- **WHAT YOU ARE ASKED TO DO**: Which lines run from the line with "Instruction: Click the" to the end of the entries? Write out exactly those, leaving out the pictures.
######
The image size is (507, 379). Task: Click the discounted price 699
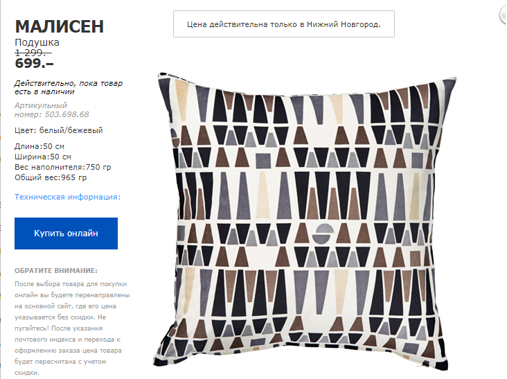(34, 63)
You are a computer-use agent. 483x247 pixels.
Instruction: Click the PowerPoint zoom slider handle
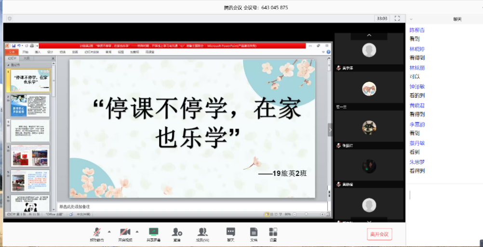(305, 214)
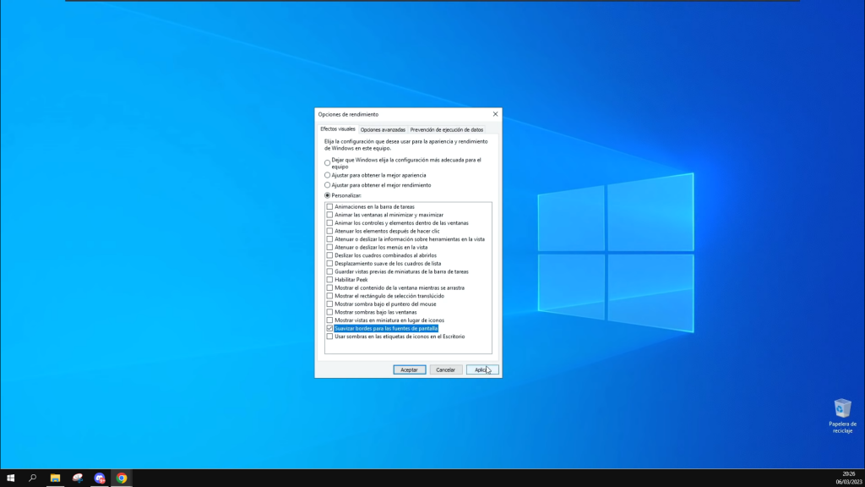The height and width of the screenshot is (487, 865).
Task: Open File Explorer from the taskbar
Action: coord(55,478)
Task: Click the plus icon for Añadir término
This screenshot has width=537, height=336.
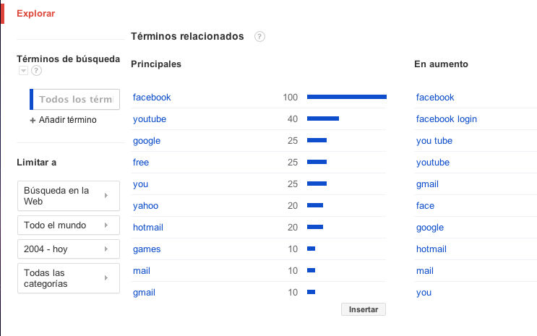Action: tap(33, 120)
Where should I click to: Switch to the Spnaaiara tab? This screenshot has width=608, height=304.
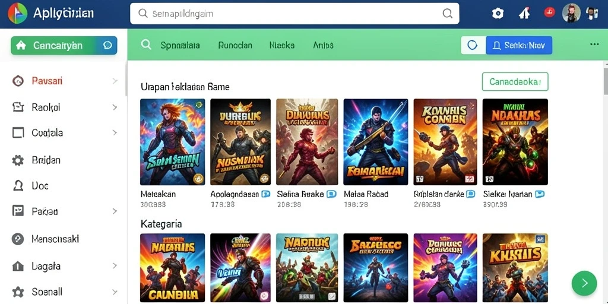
######
- **TASK OUTPUT**:
Instruction: Click the PowerPoint zoom slider handle
(305, 214)
The height and width of the screenshot is (487, 865).
Task: Open File Explorer from the taskbar
Action: coord(55,478)
Task: Click the plus icon for Añadir término
This screenshot has width=537, height=336.
Action: tap(33, 120)
Where should I click to: Switch to the Spnaaiara tab? This screenshot has width=608, height=304.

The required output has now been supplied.